▶ Aufgabenstellung 1:
Beantworte diese Fragen zum Artikel über die Olympiabewerbung:
(a) Wo kommt die DOSB-Führung zu ihren zweitägigen Beratungen zusammen?
(b) In welcher Stadt soll das Thema bei der Mitgliederversammlung ausführlich diskutiert werden?
(c) An welchen Tagen und wo berät das IOC über Reformen bei der Durchführung Olympischer Spiele?
▶ Aufgabenstellung 2:
Schreib den Artikel über die Olympiabewerbung von Berlin und Hamburg im gleichen Stil weiter, beginnend nach seinem letzten Satz.

▶ Quelle:
=-=-=-=-=

Wegen fehlender Zustimmung in Berlin und Hamburg vertagt sich der Deutsche Sportbund ins Frühjahr 2015

Hamburg. Es sollte der Tag der Entscheidung werden, der morgige Dienstag, wenn das Präsidium des Deutschen Olympischen Sportbundes (DOSB) der Mitgliederversammlung am 6. Dezember seine Empfehlung aussprechen wollte, mit welcher Stadt sich Deutschland um Olympischen Sommerspiele 2024 und 2028 bewirbt: Berlin oder Hamburg. Das war der ursprüngliche Plan. Aus dem wird wohl nichts. Alle Anzeichen deuten inzwischen darauf hin, dass sich die sechs Männer und vier Frauen der DOSB-Führung nach ihren zweitägigen Beratungen am DOSB-Sitz in Neu-Isenburg (bei Frankfurt am Main) ergebnislos vertagen werden. Diese Tendenz teilte der Hamburger Sportbund (HSB) seinen Vereinen und Verbänden jetzt in einer internen Rundmail mit. „Stand heute“, heißt es in dem Schreiben, sei mit einer Entscheidung des DOSB erst im Frühjahr 2015 zu rechnen.

„Wir neigen dazu, das Thema bei der Mitgliederversammlung in Dresden ausführlich zu diskutieren, aber auch dort noch keine abschließende Entscheidung zu fällen. Wir wollen ganz einfach die Ergebnisse der Agenda 2020 des Internationalen Olympischen Komitees (IOC) einbeziehen“, sagt DOSB-Präsident Alfons Hörmann, 54. Das IOC berät am 7. und 8. Dezember in Monte Carlo über Reformen bei der Durchführung Olympischer Spiele. Der neue IOC-Präsident Thomas Bach hatte das Thema ganz oben auf seine To-do-Liste gesetzt. Künftig will sich das IOC den Ausrichtern anpassen, weg vom Gigantismus, auf regionale Besonderheiten Rücksicht nehmen, mehr Transparenz schaffen, Menschenrechte achten, Umweltschutz proaktiv angehen und die Städte finanziell noch stärker entlasten. Schon das Bewerbungsverfahren soll künftig mit Millionen bezuschusst werden. Es gilt als sicher, dass die große Linie der bachschen Vorschläge die Zustimmung der Versammlung findet.

=-=-=-=-=

▶ Aufgeführte Einträge:
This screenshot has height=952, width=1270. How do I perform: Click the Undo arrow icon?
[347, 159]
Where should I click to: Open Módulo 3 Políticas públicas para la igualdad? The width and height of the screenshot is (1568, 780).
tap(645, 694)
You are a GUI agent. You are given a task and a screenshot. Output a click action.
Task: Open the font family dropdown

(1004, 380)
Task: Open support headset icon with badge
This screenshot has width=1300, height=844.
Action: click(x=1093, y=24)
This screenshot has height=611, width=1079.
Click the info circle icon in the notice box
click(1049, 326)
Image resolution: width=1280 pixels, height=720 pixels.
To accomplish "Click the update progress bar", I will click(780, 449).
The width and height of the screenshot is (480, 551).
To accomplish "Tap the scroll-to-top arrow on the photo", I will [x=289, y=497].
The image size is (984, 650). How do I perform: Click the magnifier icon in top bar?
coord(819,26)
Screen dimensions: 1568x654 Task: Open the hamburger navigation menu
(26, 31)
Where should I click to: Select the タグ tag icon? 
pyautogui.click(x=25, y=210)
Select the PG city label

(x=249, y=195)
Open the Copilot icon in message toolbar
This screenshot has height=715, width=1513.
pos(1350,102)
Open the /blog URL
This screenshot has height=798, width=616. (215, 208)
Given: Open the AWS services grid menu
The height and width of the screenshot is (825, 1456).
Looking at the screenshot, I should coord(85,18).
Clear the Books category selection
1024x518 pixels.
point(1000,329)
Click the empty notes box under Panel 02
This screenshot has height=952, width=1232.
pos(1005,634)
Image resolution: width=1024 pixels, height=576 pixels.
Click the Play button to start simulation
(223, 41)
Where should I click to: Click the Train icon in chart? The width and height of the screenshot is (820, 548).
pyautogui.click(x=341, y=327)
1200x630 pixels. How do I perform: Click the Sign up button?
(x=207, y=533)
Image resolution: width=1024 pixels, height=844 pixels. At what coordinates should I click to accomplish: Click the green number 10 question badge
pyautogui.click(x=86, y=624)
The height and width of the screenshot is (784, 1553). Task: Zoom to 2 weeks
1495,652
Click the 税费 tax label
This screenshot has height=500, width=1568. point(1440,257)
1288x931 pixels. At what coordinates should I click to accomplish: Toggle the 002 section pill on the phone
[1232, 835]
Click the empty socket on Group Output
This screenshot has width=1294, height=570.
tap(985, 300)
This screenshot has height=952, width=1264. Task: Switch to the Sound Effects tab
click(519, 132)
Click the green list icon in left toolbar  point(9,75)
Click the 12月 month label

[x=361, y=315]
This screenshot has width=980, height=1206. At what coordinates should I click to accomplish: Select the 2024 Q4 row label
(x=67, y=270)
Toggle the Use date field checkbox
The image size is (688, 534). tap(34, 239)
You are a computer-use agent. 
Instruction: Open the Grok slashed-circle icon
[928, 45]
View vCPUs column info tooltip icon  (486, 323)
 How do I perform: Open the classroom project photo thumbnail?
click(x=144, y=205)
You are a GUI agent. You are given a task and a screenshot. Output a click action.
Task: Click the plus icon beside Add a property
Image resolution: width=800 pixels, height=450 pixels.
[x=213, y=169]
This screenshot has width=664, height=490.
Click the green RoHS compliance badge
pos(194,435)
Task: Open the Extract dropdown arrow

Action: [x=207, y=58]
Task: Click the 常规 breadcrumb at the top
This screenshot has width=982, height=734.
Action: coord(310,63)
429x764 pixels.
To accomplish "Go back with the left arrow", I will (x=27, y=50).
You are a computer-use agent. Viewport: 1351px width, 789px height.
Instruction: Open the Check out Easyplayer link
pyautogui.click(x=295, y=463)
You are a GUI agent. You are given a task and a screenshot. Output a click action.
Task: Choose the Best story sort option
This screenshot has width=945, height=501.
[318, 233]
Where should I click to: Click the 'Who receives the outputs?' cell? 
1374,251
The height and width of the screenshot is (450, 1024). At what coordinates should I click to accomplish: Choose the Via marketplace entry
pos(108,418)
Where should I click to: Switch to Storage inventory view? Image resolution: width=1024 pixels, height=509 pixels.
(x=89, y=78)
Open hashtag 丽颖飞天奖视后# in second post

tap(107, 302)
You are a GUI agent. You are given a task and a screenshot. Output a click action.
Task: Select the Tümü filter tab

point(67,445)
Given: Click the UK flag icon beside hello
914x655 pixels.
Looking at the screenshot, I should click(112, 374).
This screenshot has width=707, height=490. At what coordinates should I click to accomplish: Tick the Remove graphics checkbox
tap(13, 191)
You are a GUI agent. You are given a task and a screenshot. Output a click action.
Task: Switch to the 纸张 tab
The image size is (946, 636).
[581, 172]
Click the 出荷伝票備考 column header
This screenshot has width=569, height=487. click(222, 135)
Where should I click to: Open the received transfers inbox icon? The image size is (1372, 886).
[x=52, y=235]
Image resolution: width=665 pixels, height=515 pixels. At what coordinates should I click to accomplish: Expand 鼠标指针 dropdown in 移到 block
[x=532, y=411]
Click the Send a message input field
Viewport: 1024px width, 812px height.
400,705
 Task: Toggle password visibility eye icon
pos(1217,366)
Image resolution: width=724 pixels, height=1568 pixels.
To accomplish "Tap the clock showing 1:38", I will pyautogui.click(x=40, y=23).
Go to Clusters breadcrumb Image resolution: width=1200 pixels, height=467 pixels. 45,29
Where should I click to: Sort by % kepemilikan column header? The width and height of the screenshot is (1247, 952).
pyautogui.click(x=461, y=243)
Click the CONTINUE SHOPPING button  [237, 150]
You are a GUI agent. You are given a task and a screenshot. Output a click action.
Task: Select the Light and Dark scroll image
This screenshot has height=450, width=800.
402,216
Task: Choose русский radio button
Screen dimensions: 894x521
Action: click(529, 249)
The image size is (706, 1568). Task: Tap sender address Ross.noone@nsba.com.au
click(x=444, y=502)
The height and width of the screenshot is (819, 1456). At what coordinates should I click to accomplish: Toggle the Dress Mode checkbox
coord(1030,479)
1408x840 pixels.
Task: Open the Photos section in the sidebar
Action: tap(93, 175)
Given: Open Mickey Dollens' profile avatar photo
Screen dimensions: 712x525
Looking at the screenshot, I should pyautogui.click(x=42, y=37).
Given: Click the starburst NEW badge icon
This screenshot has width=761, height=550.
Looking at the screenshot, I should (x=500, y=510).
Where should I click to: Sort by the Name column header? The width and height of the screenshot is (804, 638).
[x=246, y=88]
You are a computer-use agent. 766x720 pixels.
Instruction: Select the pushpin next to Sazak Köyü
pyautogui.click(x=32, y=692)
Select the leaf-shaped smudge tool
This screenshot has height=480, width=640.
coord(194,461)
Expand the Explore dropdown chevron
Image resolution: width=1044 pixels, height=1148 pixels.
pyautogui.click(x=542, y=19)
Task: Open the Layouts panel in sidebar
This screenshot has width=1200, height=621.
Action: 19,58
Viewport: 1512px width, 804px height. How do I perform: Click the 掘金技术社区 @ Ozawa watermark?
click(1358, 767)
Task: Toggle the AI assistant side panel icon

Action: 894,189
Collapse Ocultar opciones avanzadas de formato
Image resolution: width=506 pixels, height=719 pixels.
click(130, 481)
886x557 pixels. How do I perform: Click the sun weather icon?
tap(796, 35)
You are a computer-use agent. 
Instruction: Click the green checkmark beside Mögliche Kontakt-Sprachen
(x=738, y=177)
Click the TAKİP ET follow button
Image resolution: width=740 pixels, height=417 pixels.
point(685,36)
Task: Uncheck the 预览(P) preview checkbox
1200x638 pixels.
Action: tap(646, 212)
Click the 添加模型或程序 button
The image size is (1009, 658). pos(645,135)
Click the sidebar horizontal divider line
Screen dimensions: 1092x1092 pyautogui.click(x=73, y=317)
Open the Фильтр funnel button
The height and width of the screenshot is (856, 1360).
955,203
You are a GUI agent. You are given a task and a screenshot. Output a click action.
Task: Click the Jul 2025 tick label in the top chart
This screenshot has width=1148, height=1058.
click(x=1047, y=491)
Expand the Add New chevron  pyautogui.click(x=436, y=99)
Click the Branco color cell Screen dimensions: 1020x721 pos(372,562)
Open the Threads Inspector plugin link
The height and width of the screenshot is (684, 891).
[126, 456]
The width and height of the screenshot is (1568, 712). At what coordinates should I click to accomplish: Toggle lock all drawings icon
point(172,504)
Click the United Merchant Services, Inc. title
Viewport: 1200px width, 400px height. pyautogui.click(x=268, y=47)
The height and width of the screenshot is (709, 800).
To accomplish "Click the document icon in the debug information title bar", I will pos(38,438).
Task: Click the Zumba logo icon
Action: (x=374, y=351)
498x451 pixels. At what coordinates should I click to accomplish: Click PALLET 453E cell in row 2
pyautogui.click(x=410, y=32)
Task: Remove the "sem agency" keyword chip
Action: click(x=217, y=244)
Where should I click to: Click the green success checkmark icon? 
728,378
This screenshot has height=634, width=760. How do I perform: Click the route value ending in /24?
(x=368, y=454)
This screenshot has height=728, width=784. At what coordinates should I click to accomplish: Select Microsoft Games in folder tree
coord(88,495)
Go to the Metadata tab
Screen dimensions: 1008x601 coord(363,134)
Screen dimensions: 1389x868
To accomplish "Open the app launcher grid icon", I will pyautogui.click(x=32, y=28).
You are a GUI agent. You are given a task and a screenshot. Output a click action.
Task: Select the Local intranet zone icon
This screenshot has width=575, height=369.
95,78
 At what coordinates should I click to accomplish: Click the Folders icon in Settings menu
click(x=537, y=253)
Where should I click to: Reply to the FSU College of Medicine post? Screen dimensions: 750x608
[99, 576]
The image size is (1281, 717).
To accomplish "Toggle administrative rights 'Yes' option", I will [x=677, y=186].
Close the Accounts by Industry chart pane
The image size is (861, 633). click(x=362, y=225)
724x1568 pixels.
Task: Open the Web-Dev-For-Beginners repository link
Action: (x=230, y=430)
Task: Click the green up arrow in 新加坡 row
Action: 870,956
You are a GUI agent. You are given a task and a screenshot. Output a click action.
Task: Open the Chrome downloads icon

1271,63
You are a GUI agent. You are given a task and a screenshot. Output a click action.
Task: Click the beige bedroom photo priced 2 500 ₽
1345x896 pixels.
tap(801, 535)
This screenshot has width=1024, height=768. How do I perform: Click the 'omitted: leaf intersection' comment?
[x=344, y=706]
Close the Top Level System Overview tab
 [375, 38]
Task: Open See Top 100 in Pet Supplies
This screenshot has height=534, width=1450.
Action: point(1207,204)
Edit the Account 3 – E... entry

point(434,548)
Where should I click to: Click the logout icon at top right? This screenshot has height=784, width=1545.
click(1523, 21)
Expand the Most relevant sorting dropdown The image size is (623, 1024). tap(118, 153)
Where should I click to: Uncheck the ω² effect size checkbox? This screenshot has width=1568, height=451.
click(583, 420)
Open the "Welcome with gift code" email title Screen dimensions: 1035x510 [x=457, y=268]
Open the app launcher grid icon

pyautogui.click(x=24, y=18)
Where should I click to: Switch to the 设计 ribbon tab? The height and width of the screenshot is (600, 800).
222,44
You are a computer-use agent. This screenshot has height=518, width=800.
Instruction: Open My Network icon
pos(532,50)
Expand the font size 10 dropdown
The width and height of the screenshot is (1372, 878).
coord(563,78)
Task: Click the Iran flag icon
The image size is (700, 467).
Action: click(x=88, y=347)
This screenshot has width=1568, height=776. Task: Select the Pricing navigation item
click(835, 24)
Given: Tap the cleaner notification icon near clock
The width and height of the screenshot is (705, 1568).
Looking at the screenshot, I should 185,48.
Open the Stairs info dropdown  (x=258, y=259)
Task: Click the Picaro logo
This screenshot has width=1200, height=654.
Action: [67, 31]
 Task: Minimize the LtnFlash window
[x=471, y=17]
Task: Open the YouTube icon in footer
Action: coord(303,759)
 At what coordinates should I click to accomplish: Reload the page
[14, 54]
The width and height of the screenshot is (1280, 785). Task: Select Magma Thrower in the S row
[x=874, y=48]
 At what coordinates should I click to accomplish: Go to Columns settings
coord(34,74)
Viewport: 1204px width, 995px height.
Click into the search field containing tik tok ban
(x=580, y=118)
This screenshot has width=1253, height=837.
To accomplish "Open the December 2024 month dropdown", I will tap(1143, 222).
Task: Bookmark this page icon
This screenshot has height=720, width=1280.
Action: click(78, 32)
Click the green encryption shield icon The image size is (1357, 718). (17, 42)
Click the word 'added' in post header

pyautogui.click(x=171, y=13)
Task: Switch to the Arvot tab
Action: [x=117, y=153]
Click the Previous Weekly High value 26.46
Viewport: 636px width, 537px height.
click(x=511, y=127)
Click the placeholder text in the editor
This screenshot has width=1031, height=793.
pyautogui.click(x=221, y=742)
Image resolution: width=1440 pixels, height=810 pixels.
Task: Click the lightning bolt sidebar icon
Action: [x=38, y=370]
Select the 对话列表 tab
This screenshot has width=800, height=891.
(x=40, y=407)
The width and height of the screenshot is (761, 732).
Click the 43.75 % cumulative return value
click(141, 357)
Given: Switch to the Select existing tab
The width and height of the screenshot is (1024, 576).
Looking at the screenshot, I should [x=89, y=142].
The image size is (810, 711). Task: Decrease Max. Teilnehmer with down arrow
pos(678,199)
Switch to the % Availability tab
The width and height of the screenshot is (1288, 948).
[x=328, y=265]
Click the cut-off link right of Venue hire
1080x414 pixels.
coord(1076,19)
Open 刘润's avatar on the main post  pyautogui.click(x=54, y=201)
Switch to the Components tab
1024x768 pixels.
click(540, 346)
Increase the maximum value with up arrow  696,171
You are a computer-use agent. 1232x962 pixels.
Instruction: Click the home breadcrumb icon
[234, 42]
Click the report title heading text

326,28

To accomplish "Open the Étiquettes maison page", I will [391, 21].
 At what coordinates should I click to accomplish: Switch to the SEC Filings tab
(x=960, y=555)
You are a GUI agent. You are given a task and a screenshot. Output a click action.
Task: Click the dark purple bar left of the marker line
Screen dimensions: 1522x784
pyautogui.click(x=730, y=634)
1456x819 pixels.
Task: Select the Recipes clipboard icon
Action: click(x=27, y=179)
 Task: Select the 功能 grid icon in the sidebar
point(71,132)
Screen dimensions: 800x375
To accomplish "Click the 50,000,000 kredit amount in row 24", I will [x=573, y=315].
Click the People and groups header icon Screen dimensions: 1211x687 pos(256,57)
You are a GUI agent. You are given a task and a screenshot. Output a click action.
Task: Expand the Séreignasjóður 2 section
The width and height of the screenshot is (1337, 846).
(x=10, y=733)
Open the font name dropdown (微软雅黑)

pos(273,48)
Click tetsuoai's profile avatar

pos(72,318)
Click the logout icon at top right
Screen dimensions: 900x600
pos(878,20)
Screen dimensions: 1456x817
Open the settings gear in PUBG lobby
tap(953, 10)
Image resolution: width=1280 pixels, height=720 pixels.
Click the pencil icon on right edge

=-=-=-=-=

▶ Lösung der Aufgabe 1:
(a) Am DOSB-Sitz in Neu-Isenburg (bei Frankfurt am Main).
(b) In Dresden.
(c) Am 7. und 8. Dezember in Monte Carlo.

▶ Lösung der Aufgabe 2:
Das Argument, den Reformkongress des IOC abzuwarten, ist allerdings vorgeschoben. Als der DOSB vor einem halben Jahr seinen Olympiafahrplan aufstellte, ihn den Regierungen in Berlin und Hamburg mitteilte, war das IOC-Datum bekannt. Die Kehrtwende hat andere Gründe. Der Sportbund fürchtet, weder in Berlin noch Hamburg die Zustimmung der Bevölkerung zu finden. Das Trauma München wirkt da nach. Dort hatten sich vor einem Jahr bei repräsentativen Umfragen zwischen 62 und 66 Prozent für Winterspiele 2022 ausgesprochen, beim Referendum im November 2013 fiel die Bewerbung jedoch in allen vier Gemeinden durch. Die Gegner der Spiele hatten sich leichter mobilisieren lassen als die Befürworter. Ein bekanntes Phänomen.

Die Bedenken des DOSB haben einen konkreten Hintergrund. In Meinungsumfragen, deren Ergebnisse das Präsidium am Montag zunächst intern verkünden will, haben sich Berliner und Hamburger offenbar nicht deutlich für Olympia ausgesprochen, während bundesweit – nach Erhebungen im Sommer – 70 bis 75 Prozent Spiele in Deutschland befürworten würden.

„Schwierig wird es, wenn man mit den Bürgern in der jeweiligen Stadt redet. Da bewegt sich die Zustimmung auf niedrigem Niveau“, sagte Hörmann in der vergangenen Woche in Willingen (Sauerland). Sie dürfte in Berlin und Hamburg unter 60 Prozent liegen – viel zu wenig nach den Erfahrungen aus München, um in einem Referendum die Mehrheit zu erhalten. In einer repräsentativen Abendblatt-Umfrage vom Juli hatten noch 73 Prozent Spiele in Hamburg begrüßt, allerdings große Vorbehalte wegen der Finanzierung geäußert. Der DOSB hätte die Volksabstimmungen gern vorgezogen, erst danach seine Entscheidung gefällt. Berlin und Hamburg haben dieses Vorgehen abgelehnt, auch aus Kostengründen.

Hörmann brachte in Willingen daher wieder Winterspiele in Deutschland ins Gespräch: „Wenn Berlin und Hamburg verzichten oder ihre Bewerbung verschieben, wird die Diskussion, ob es Sommerspiele 2028 oder doch Winterspiele 2026 in Deutschland geben soll, so sicher kommen wie das Amen in der Kirche.“ Dresden, Chemnitz, Altenberg, Oberwiesenthal, Klingenthal, Zittau und Weißwasser hatten dafür ihr gemeinsames Interesse bekundet, der DOSB jedoch Anfang April entschieden, diesen Vorstoß vorerst nicht weiterverfolgen zu wollen.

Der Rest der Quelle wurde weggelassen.